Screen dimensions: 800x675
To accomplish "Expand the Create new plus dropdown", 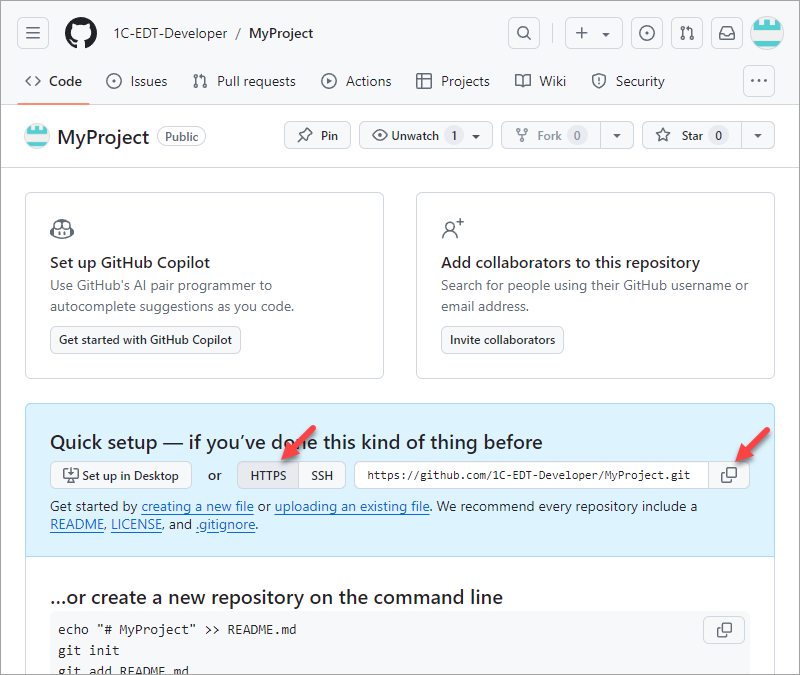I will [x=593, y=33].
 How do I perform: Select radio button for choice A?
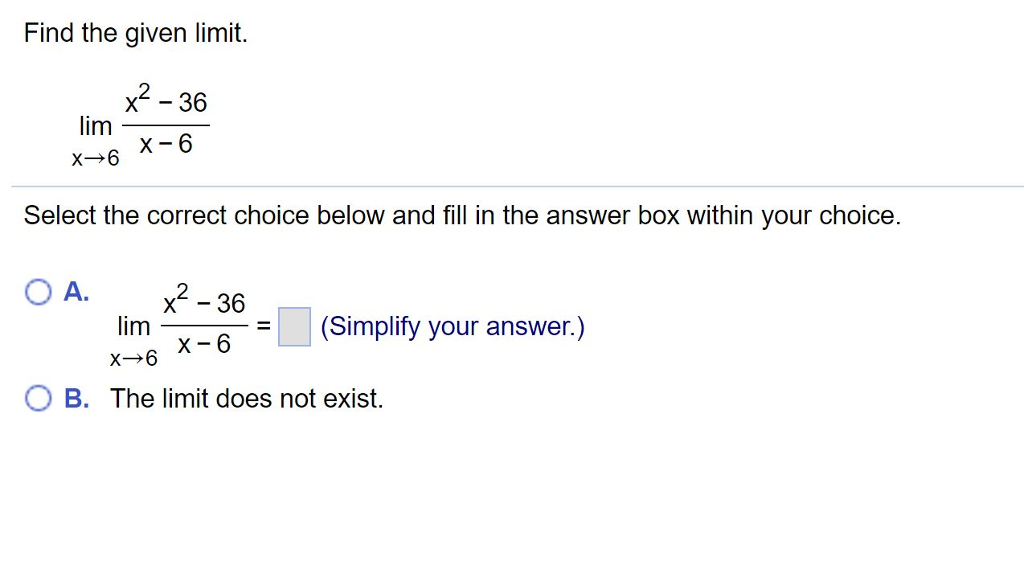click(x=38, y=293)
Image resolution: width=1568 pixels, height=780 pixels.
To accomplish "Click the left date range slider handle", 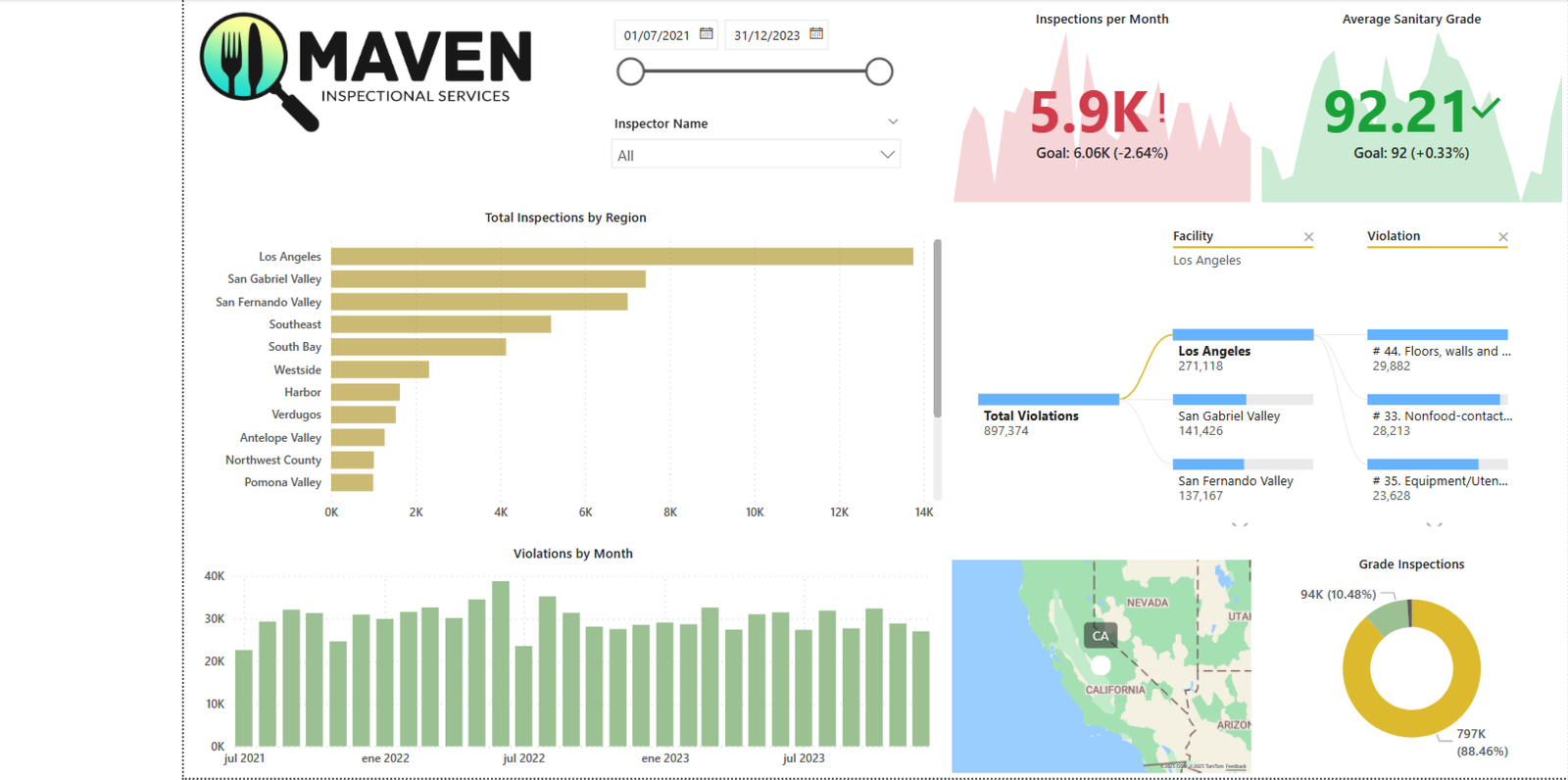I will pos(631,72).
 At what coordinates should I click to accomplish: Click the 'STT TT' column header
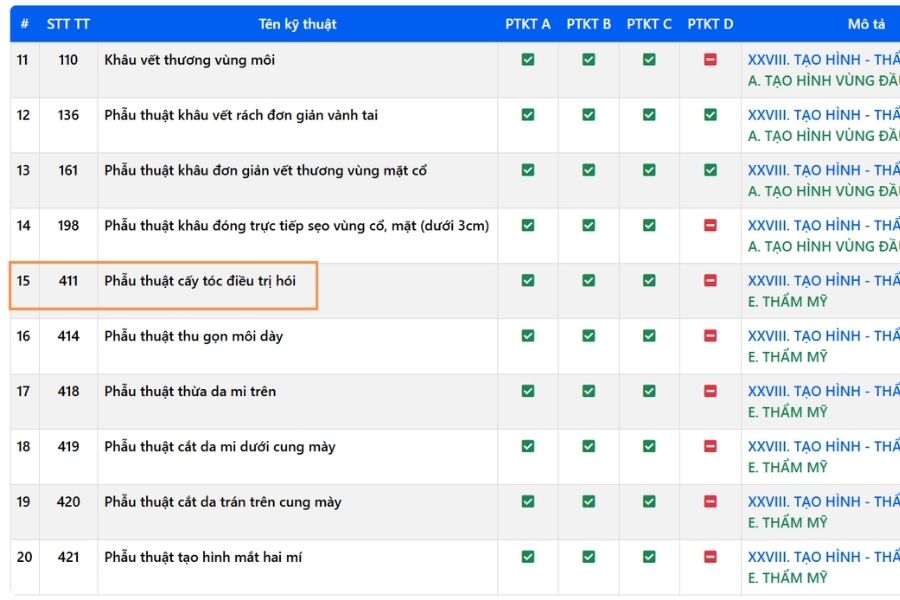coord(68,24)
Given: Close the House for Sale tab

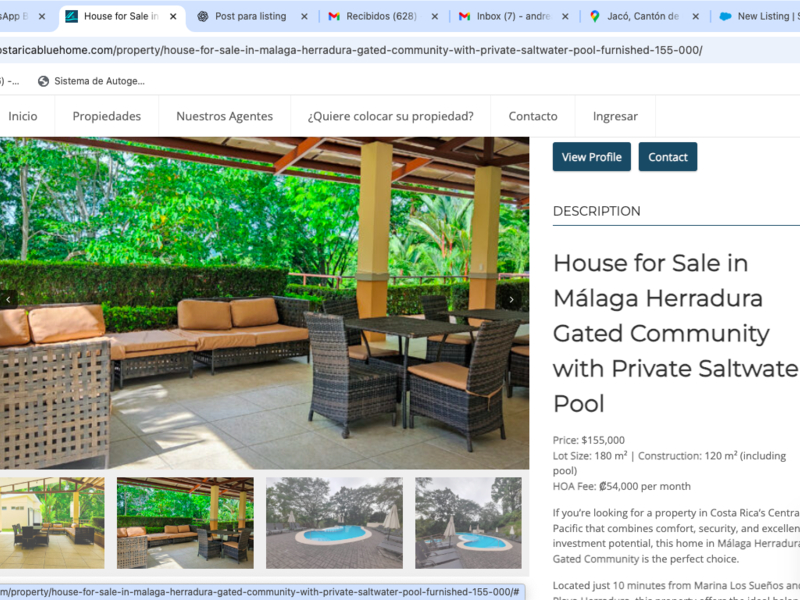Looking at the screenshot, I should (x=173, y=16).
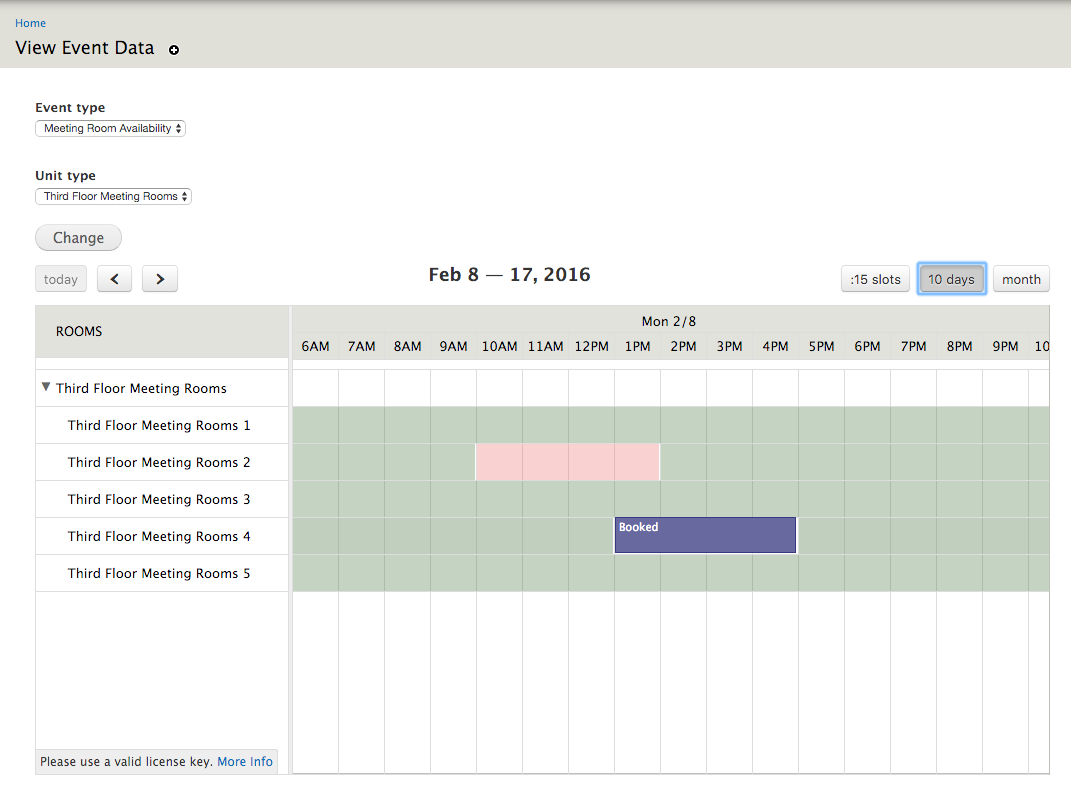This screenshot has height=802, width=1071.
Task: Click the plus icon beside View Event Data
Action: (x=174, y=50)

※ ※ ※

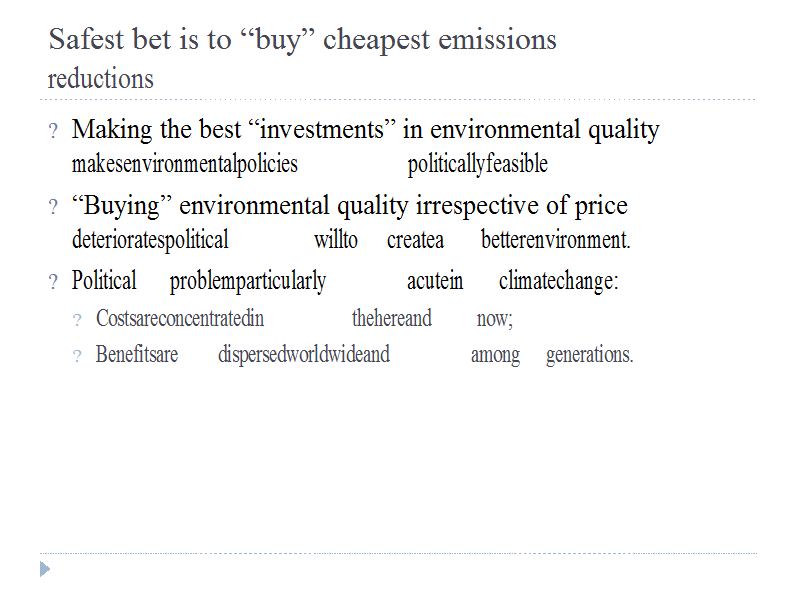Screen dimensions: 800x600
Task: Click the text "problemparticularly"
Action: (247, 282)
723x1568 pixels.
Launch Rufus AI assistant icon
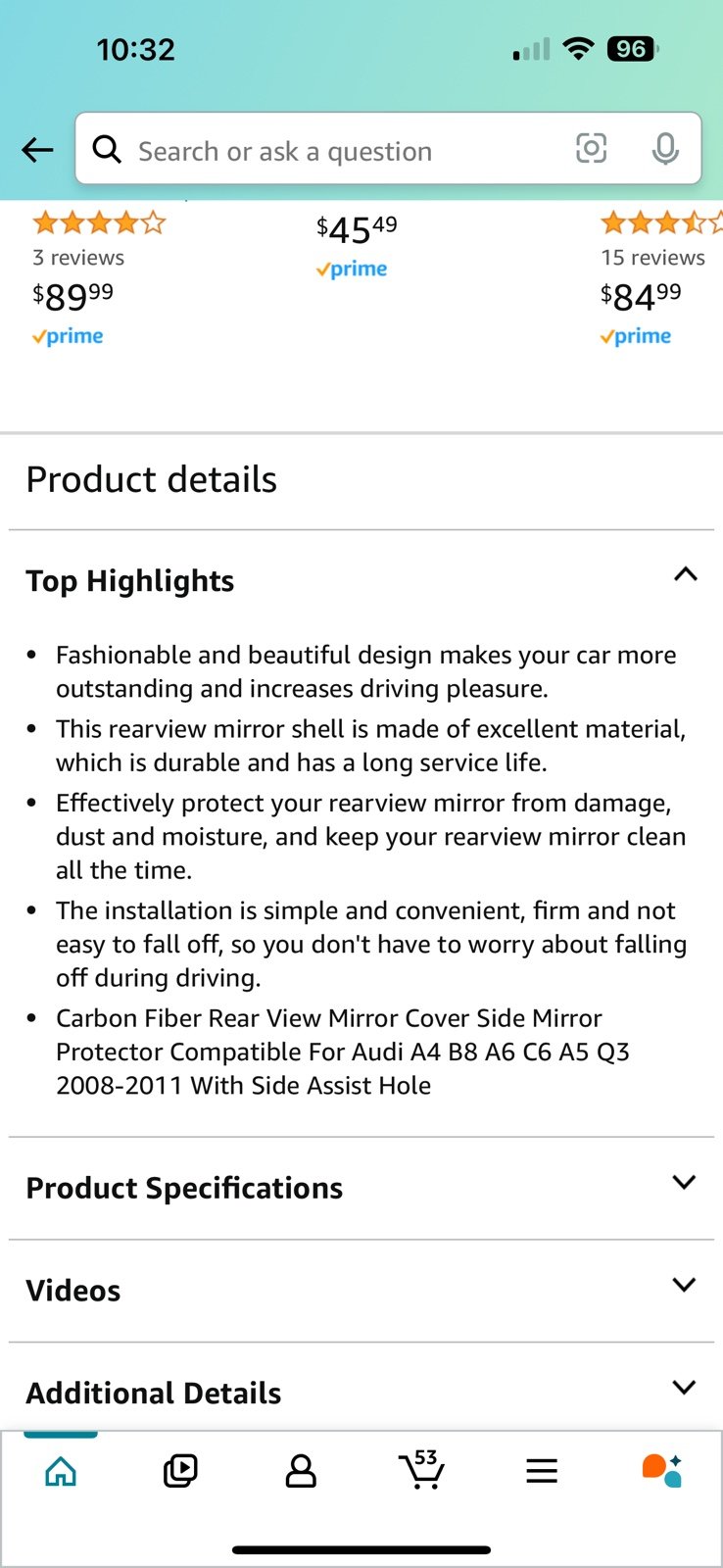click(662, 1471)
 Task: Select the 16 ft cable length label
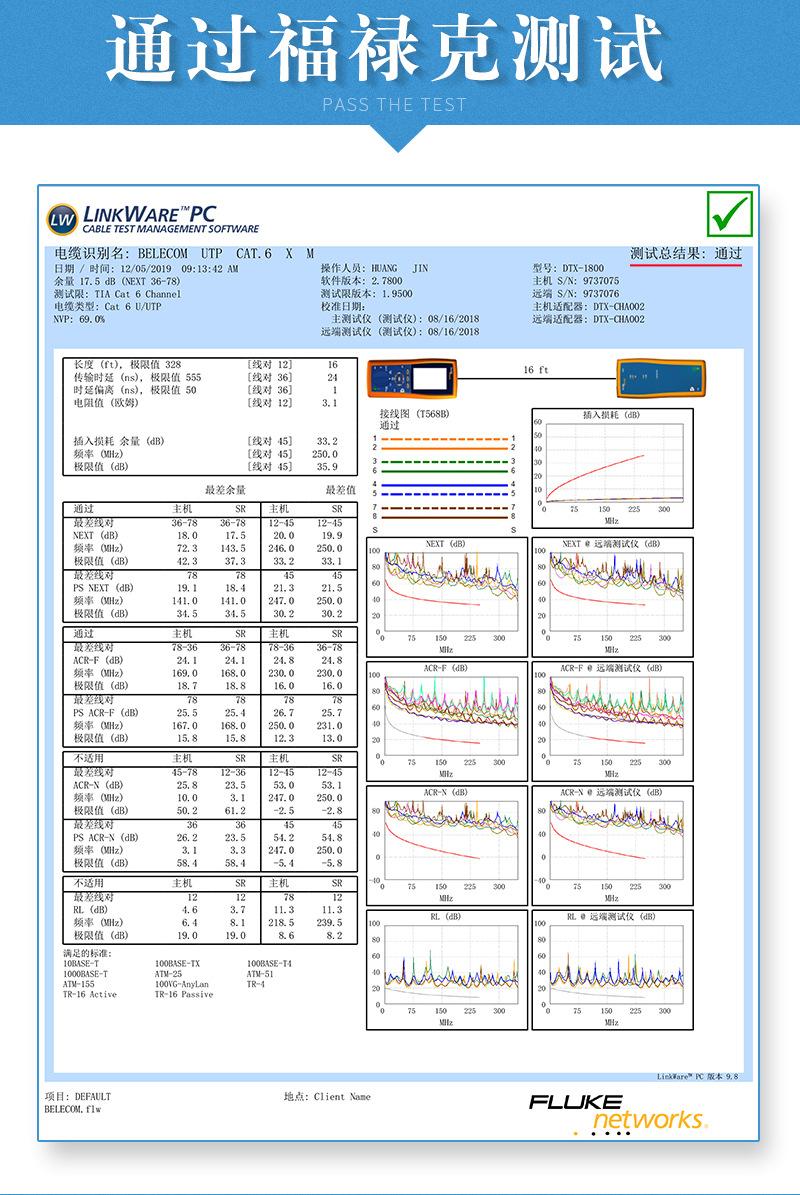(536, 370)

※ ※ ※

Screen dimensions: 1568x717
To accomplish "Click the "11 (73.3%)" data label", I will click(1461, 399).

※ ※ ※

The reply should consist of one number, the count of lines above with the string "pixels" in them.

• **ANSWER TO THIS TASK**:
2